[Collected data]

^^^^

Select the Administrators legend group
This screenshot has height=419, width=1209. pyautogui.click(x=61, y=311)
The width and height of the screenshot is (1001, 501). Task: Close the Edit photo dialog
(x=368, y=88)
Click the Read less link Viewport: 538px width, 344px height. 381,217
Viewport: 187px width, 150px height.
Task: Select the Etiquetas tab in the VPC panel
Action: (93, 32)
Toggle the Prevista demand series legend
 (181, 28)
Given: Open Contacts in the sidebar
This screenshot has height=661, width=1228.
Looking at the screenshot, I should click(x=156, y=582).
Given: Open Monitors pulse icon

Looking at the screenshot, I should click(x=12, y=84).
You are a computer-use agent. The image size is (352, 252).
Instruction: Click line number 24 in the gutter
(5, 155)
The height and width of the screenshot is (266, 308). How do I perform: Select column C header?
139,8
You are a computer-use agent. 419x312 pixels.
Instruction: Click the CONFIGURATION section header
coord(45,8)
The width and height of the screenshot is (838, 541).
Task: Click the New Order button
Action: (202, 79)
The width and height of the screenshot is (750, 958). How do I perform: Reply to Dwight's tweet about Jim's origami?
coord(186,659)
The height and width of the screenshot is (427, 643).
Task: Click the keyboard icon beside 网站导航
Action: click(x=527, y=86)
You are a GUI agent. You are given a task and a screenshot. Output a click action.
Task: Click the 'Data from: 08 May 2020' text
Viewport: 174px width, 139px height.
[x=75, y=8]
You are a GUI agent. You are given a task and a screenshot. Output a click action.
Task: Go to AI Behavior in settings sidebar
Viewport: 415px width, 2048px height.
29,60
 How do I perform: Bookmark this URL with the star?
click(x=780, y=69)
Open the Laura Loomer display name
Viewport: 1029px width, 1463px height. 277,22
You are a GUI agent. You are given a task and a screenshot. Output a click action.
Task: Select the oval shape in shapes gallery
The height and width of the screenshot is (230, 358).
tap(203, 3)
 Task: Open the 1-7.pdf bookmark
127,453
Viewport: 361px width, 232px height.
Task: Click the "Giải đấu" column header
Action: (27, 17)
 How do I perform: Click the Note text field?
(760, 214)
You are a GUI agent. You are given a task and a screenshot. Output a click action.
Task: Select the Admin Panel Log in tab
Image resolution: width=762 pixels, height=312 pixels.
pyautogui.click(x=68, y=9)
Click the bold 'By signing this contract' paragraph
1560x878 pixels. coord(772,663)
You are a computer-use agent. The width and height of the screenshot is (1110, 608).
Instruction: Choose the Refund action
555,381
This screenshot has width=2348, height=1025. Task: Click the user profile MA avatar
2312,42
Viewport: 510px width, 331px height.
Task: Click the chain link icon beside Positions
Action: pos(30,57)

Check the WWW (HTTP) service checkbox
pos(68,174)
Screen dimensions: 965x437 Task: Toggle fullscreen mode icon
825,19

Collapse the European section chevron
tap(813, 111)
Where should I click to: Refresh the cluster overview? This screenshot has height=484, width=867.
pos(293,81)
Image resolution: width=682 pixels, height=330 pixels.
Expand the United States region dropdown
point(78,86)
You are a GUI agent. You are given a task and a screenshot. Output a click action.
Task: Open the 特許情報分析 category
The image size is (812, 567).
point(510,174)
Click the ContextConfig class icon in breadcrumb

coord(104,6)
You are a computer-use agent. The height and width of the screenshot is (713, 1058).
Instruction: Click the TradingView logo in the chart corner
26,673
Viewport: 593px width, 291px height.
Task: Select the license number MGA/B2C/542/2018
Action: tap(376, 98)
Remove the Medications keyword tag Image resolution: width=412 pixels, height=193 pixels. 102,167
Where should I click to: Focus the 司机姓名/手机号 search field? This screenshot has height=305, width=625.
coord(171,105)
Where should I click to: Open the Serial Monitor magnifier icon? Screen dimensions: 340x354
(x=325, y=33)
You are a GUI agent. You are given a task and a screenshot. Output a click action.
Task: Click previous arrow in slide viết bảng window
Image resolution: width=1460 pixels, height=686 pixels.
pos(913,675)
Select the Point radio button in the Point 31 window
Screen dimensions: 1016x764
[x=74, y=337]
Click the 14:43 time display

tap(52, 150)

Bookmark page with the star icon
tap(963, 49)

^^^^

*Assignment*
Would you copy out each record precisely as it stands?

*Result below*
Select the Administrators legend group
This screenshot has height=419, width=1209. pyautogui.click(x=61, y=311)
The width and height of the screenshot is (1001, 501). Task: Close the Edit photo dialog
(x=368, y=88)
Click the Read less link Viewport: 538px width, 344px height. 381,217
Viewport: 187px width, 150px height.
Task: Select the Etiquetas tab in the VPC panel
Action: (93, 32)
Toggle the Prevista demand series legend
 (181, 28)
Given: Open Contacts in the sidebar
This screenshot has height=661, width=1228.
Looking at the screenshot, I should click(x=156, y=582).
Given: Open Monitors pulse icon

Looking at the screenshot, I should click(x=12, y=84).
You are a computer-use agent. The image size is (352, 252).
Instruction: Click line number 24 in the gutter
(5, 155)
The height and width of the screenshot is (266, 308). How do I perform: Select column C header?
139,8
You are a computer-use agent. 419x312 pixels.
Instruction: Click the CONFIGURATION section header
coord(45,8)
The width and height of the screenshot is (838, 541).
Task: Click the New Order button
Action: (202, 79)
The width and height of the screenshot is (750, 958). How do I perform: Reply to Dwight's tweet about Jim's origami?
coord(186,659)
The height and width of the screenshot is (427, 643).
Task: Click the keyboard icon beside 网站导航
Action: click(x=527, y=86)
You are a GUI agent. You are given a task and a screenshot. Output a click action.
Task: Click the 'Data from: 08 May 2020' text
Viewport: 174px width, 139px height.
[x=75, y=8]
You are a GUI agent. You are given a task and a screenshot. Output a click action.
Task: Go to AI Behavior in settings sidebar
Viewport: 415px width, 2048px height.
29,60
 How do I perform: Bookmark this URL with the star?
click(x=780, y=69)
Open the Laura Loomer display name
Viewport: 1029px width, 1463px height. 277,22
You are a GUI agent. You are given a task and a screenshot. Output a click action.
Task: Select the oval shape in shapes gallery
The height and width of the screenshot is (230, 358).
tap(203, 3)
 Task: Open the 1-7.pdf bookmark
127,453
Viewport: 361px width, 232px height.
Task: Click the "Giải đấu" column header
Action: (27, 17)
 How do I perform: Click the Note text field?
(760, 214)
You are a GUI agent. You are given a task and a screenshot. Output a click action.
Task: Select the Admin Panel Log in tab
Image resolution: width=762 pixels, height=312 pixels.
pyautogui.click(x=68, y=9)
Click the bold 'By signing this contract' paragraph
1560x878 pixels. coord(772,663)
You are a computer-use agent. The width and height of the screenshot is (1110, 608).
Instruction: Choose the Refund action
555,381
This screenshot has width=2348, height=1025. Task: Click the user profile MA avatar
2312,42
Viewport: 510px width, 331px height.
Task: Click the chain link icon beside Positions
Action: pos(30,57)

Check the WWW (HTTP) service checkbox
pos(68,174)
Screen dimensions: 965x437 Task: Toggle fullscreen mode icon
825,19

Collapse the European section chevron
tap(813, 111)
Where should I click to: Refresh the cluster overview? This screenshot has height=484, width=867.
pos(293,81)
Image resolution: width=682 pixels, height=330 pixels.
Expand the United States region dropdown
point(78,86)
You are a GUI agent. You are given a task and a screenshot. Output a click action.
Task: Open the 特許情報分析 category
The image size is (812, 567).
point(510,174)
Click the ContextConfig class icon in breadcrumb

coord(104,6)
You are a computer-use agent. The height and width of the screenshot is (713, 1058).
Instruction: Click the TradingView logo in the chart corner
26,673
Viewport: 593px width, 291px height.
Task: Select the license number MGA/B2C/542/2018
Action: tap(376, 98)
Remove the Medications keyword tag Image resolution: width=412 pixels, height=193 pixels. 102,167
Where should I click to: Focus the 司机姓名/手机号 search field? This screenshot has height=305, width=625.
coord(171,105)
Where should I click to: Open the Serial Monitor magnifier icon? Screen dimensions: 340x354
(x=325, y=33)
You are a GUI agent. You are given a task and a screenshot. Output a click action.
Task: Click previous arrow in slide viết bảng window
Image resolution: width=1460 pixels, height=686 pixels.
pos(913,675)
Select the Point radio button in the Point 31 window
Screen dimensions: 1016x764
[x=74, y=337]
Click the 14:43 time display

tap(52, 150)

Bookmark page with the star icon
tap(963, 49)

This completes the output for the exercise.